Молодым студентом Минор вошел в народовольческие кружки, не раз подвергался арестам и в 1888 году, после двух с половиной лет тюремного заключения, был сослан в Сибирь. Его портрет из Бутырской тюрьмы, от мая 1888 г., перед отправкой в ссылку, рисует нам высокого, худощавого, несколько узкоплечего брюнета, выглядевшего старше своих лет, с высоким лбом, гладкой, откинутой назад прической, в очках, притемняющих задумчивые, грустные глаза, с пышными черными бородой и усами, с общим видом скорее приват-доцента, чем революционера и человека действия. И какие же, в сущности, действия могли быть поставлены ему в счет? Прокурор Муравьев, в ответ на вопросы отца Минора о сыне, ответил коротко: "Десять лет ссылки в Средне-Колымск - за вредное влияние на молодежь".
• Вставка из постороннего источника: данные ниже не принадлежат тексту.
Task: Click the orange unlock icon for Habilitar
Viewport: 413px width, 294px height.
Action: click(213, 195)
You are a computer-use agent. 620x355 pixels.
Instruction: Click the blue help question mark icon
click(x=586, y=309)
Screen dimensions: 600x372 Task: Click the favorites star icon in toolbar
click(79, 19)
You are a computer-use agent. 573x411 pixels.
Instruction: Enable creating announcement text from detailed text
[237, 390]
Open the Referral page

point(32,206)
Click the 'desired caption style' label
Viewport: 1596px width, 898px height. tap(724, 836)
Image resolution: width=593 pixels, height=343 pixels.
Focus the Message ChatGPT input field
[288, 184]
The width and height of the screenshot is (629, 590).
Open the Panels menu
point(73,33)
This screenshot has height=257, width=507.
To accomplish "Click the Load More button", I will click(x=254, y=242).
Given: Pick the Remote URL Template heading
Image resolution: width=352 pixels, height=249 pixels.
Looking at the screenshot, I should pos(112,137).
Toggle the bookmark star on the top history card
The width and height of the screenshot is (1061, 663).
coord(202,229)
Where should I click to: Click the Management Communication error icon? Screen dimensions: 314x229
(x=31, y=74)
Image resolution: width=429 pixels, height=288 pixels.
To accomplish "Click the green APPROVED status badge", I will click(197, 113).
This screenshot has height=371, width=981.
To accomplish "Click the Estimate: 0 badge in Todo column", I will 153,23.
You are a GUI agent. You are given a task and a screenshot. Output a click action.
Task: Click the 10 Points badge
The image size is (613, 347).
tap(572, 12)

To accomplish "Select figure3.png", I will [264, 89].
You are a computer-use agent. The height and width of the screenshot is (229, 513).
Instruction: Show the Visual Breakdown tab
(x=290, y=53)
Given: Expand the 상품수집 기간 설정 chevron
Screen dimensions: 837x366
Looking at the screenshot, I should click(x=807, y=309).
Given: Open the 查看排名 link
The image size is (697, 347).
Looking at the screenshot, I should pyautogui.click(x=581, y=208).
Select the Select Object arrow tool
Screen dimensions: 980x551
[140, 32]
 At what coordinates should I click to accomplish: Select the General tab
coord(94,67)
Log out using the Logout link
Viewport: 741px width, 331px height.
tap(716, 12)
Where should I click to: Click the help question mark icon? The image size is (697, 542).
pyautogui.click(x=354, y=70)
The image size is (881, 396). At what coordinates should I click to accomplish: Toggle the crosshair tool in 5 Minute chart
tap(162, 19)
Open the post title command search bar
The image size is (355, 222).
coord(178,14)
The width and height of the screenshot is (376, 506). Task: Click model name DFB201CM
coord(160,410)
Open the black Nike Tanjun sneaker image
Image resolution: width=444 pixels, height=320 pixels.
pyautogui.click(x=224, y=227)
Еще в Томске, где, после побега с пути одной из заключенных, их всех заперли на замок в камеру, где оставили без еды, без питья и даже без традиционной "параши", - они вызвали страшный переполох среди начальства высадив двери камеры самодельным тараном. Сошло: неслыханность такого поведения вызвала растерянность власти и заставила ее пойти на уступки. Но это было в последний раз. Чем дальше углублялась эта партия в Сибирь, тем угрюмее, тем злее становился конвой, тем чаще щелкали затворы ружей и курки револьверов, - а пройти пешком до Иркутска надо было две с половиною тысячи верст.